Glossary

air yards

The distance traveled by the pass from the line of scrimmage to the intended receiver, whether or not the pass was complete.

average depth of target (aDOT)

The average air yards traveled on targeted passes for quarterbacks and targets for receivers.

binomial

A type of statistical distribution with a binary (0/1-type) response. Examples include wins/losses for a game or sacks/no-sacks from a play.

bins

The discrete categories of numbers used to summarize data in a histogram.

book

Short for sportsbook in football gambling. This is the person, group, casino, or other similar enterprise that takes wagers on sporting (and other) events.

bounded

Describes a number whose value is constrained by other values. For example, a percentage is bounded by 0% and 100%.

boxplots

A data visualization that uses a “box” to show the middle 50% of data and stems for the upper and lower quartiles. Commonly, outliers are plotted as dots. The plots are also known as box-and-whisker plots.

Cheeseheads

Fans of the Green Bay Packers. For example, Richard is a Cheesehead because he likes the Packers. Eric is not a fan of the Packers and is therefore not a Cheesehead.

closing line

The final price offered by a sportsbook before a game starts. In theory, this contains all the opinions, expressed through wagers, of all bettors who have enough influence to move the line into place.

clustering

A type of statistical method for dividing data points into similar groups (clusters) based on a set of features.

coefficient

The predictor estimates from a regression-type analysis. Slopes and intercepts are special cases of coefficients.

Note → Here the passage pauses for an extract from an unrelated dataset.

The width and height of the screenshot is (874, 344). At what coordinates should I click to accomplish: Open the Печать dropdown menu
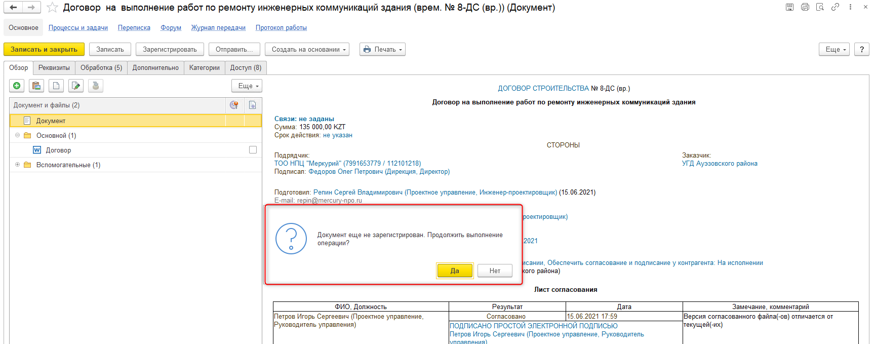click(382, 50)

completion percentage over expected (CPOE)

The rate at which a quarterback has successful (completed) passes, compared to what would be predicted (expected) given a situation based on an expected completion percentage model.

confidence interval (CI)

A measure of uncertainty around a point estimate such as a mean or regression coefficient. For example, a 95% CI around a mean will contain the true mean 95% of the time if you repeat the observation process many, many, many times. But, you will never know which 5% of times you are wrong.

context

What is going on around a situation; the factors involved in a play, such as the down, yards to go, and field position.

controlled for

Including one or more extra variables in a regression or regression-like model. For example, pass completion might be controlled for yards to go. See also corrected for and normalized.

corrected for

A synonym for controlled for.

data dictionary

Data about data. Also a synonym for metadata.

data pipeline

The flow of data from one location to another, with the data undergoing changes such as formatting along the way. See also pipe.

data wrangling

The process of getting data into the format you need to solve your problems. Synonyms include data cleaning, data formatting, data tidying, data transformation, data manipulation, data munging, and data mutating.

degrees of freedom

The “extra” number of data points left over from fitting a model.

dimensionality reduction

A statistical approach for reducing the number of features by creating new, independent features. Principal component analysis (PCA) is an example of one type of dimensionality reduction.

dimensions (of data)

The number of variables needed to describe data. Graphically, this is the number of axes needed to describe the data. Tabularly, this is the number of columns needed to describe the data. Algebraically, this is the number of independent variables needed to describe the data.

distance

The number of yards remaining to either obtain a new first down or score a touchdown.

down

A finite number of plays to advance the football a certain distance (measured in yards) and either score or obtain a new set of plays before a team loses possession of the ball.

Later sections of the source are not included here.